* [Objective] Repeat the lines from the one containing "How do I perform: Click" through the end of the records, leaving the pictures out.
▬▬▬▬▬▬
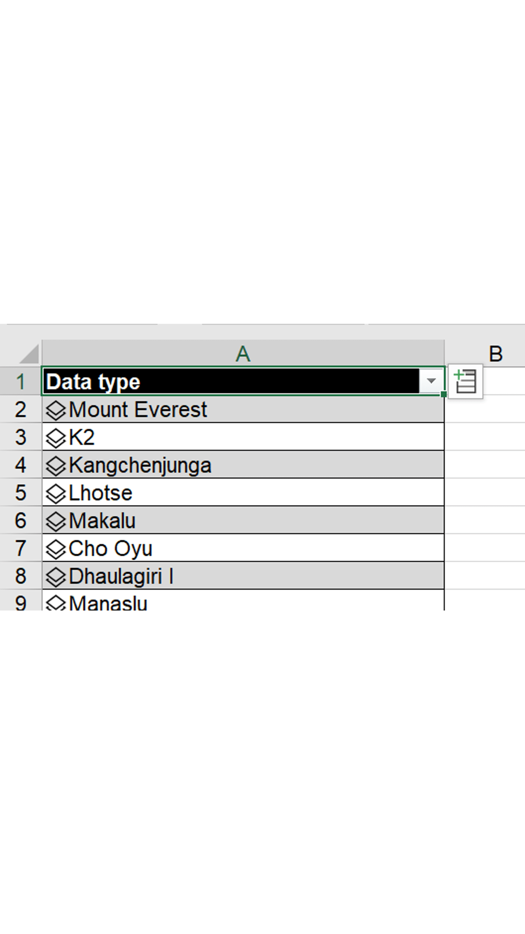Select row 7 header
The height and width of the screenshot is (934, 525).
coord(21,548)
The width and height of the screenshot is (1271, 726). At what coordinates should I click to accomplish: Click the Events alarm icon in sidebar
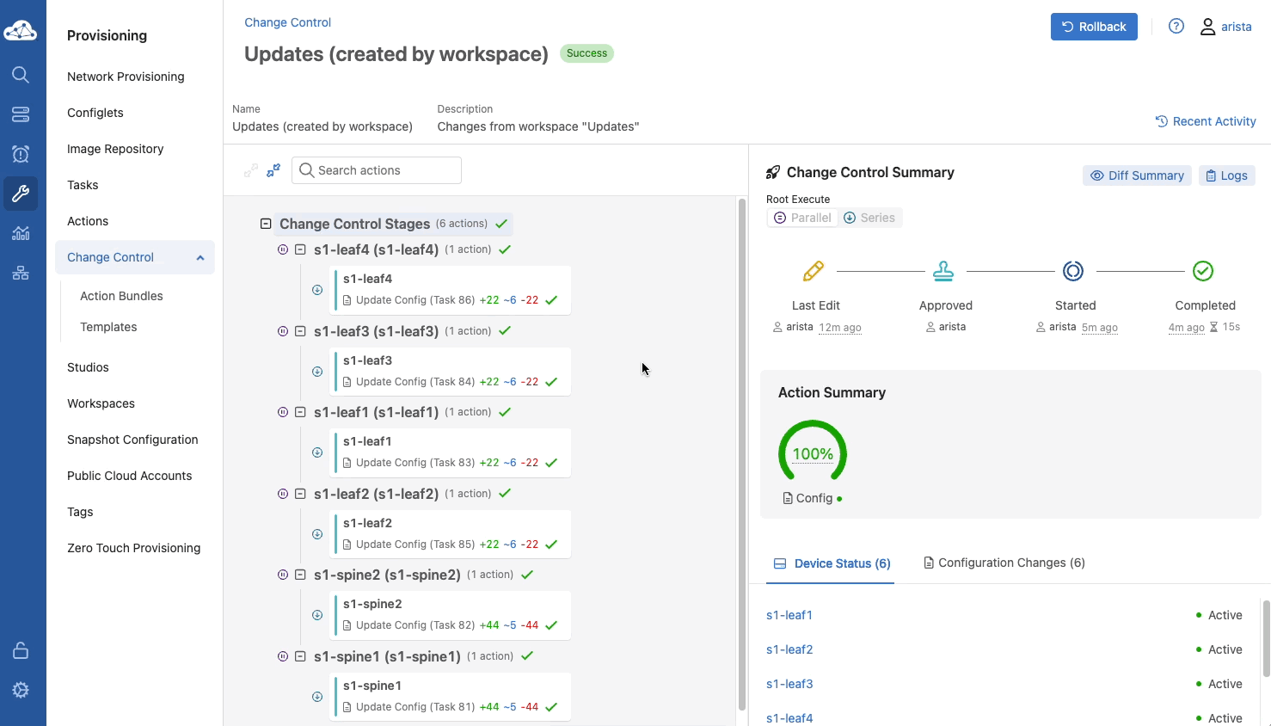point(21,154)
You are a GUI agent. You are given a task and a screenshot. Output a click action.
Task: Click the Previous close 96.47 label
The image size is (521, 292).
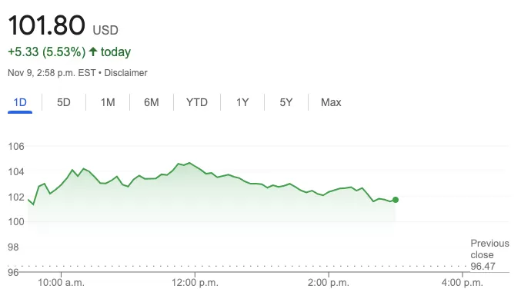[489, 254]
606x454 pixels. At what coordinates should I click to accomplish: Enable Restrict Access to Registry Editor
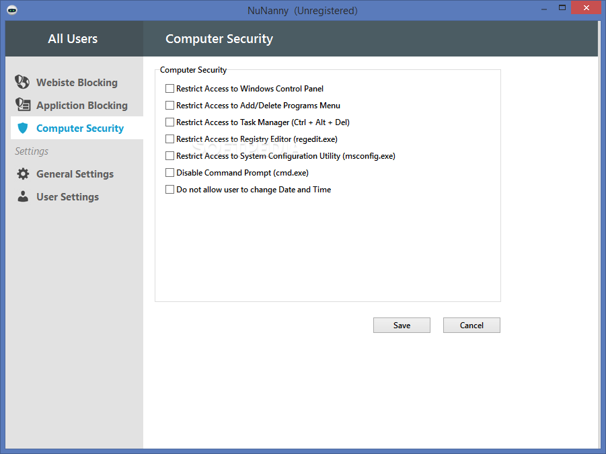tap(169, 139)
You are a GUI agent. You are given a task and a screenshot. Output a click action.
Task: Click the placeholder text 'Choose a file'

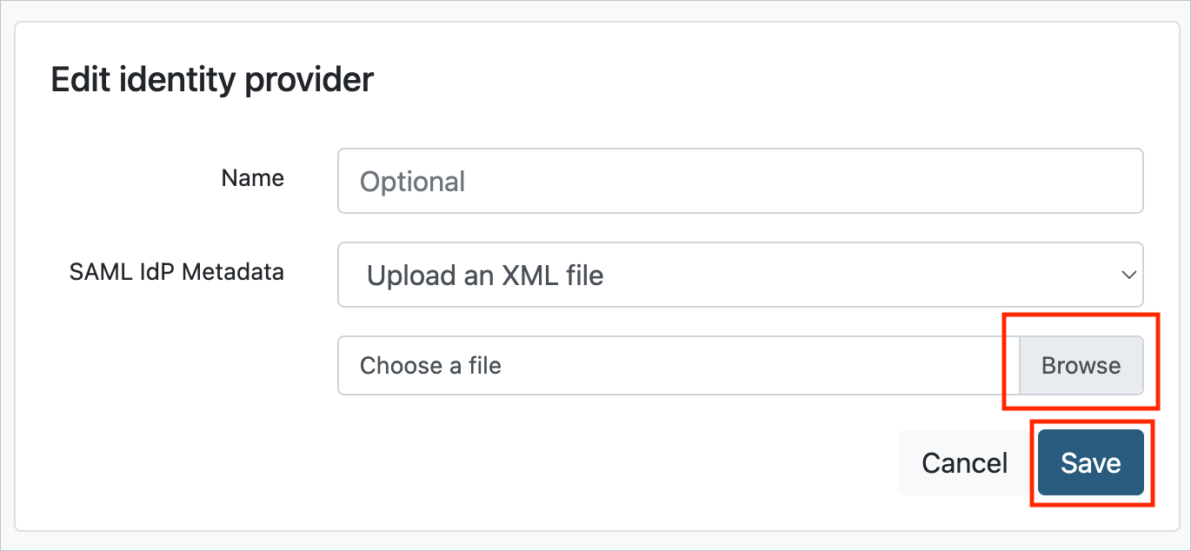[x=431, y=366]
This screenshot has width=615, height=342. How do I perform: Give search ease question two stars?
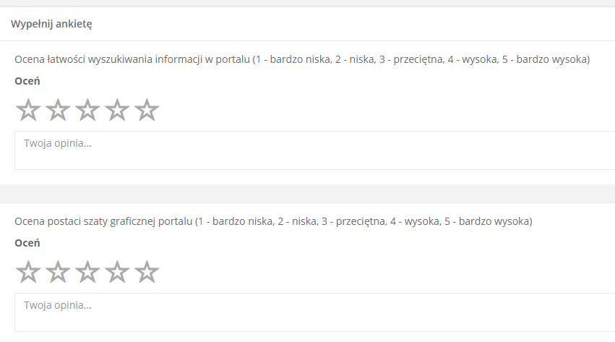58,110
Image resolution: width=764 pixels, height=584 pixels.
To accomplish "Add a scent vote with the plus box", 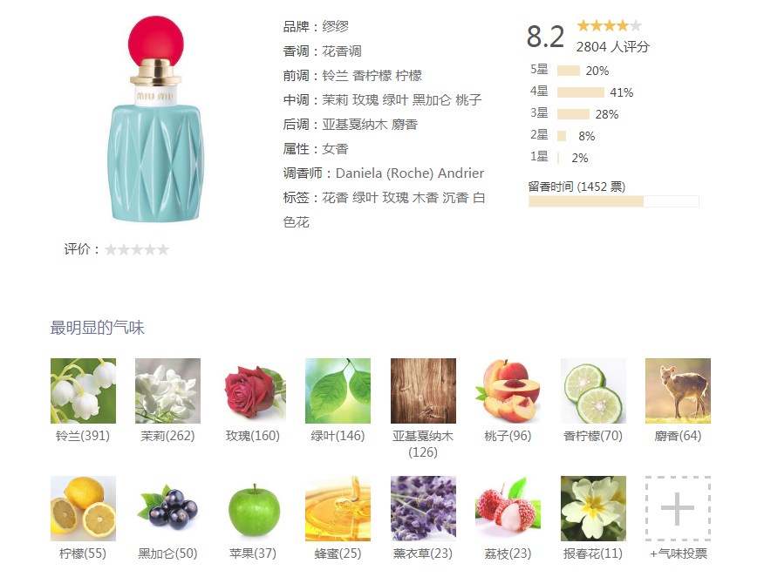I will click(x=678, y=508).
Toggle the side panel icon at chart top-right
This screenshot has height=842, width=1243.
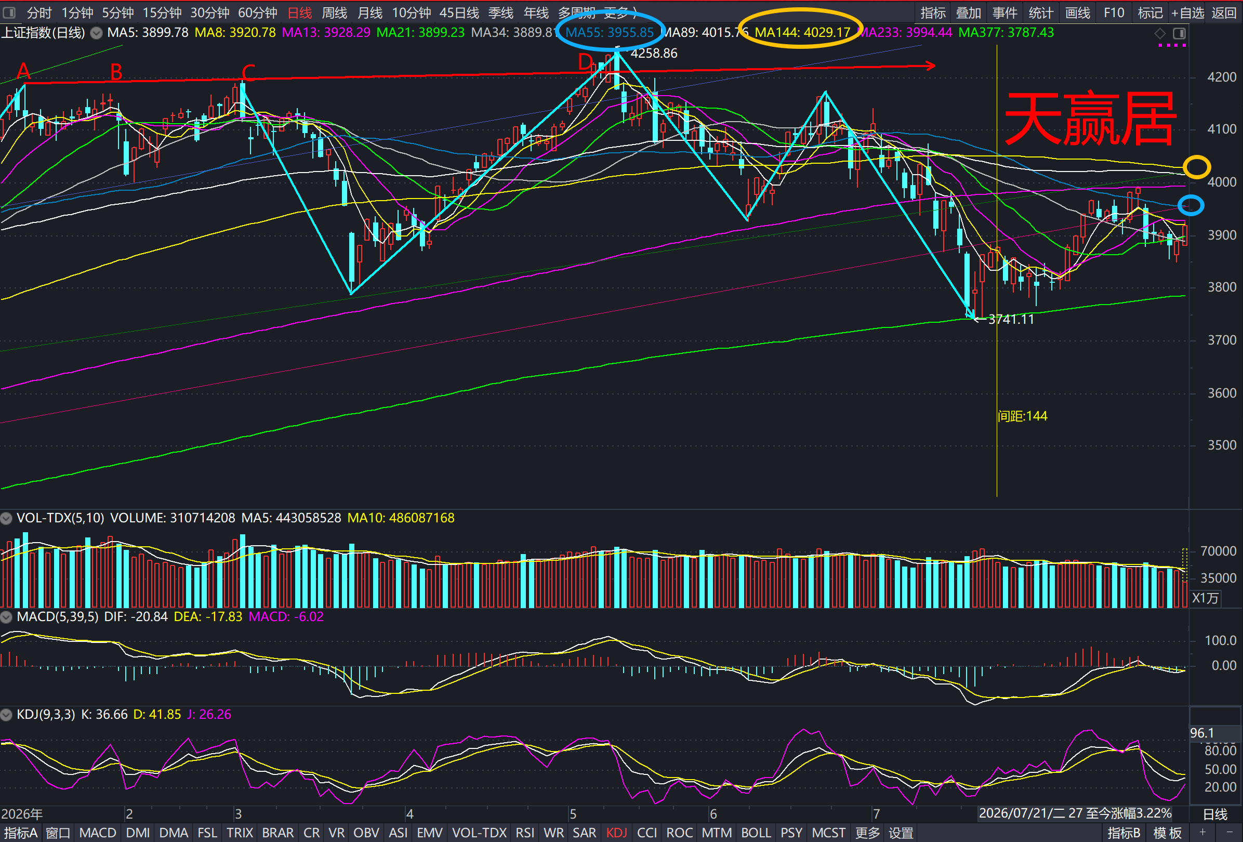1179,34
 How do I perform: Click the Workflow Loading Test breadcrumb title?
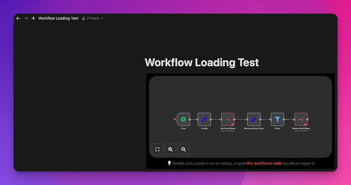pos(59,18)
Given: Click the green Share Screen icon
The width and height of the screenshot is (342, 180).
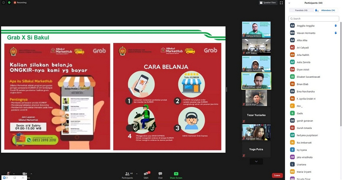Looking at the screenshot, I should [176, 174].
▬▬▬▬▬▬
* [Full answer]
 How do I perform: Click the Workflow Loading Test breadcrumb title?
pos(59,18)
Given: Click the green Share Screen icon
The width and height of the screenshot is (342, 180).
Looking at the screenshot, I should [176, 174].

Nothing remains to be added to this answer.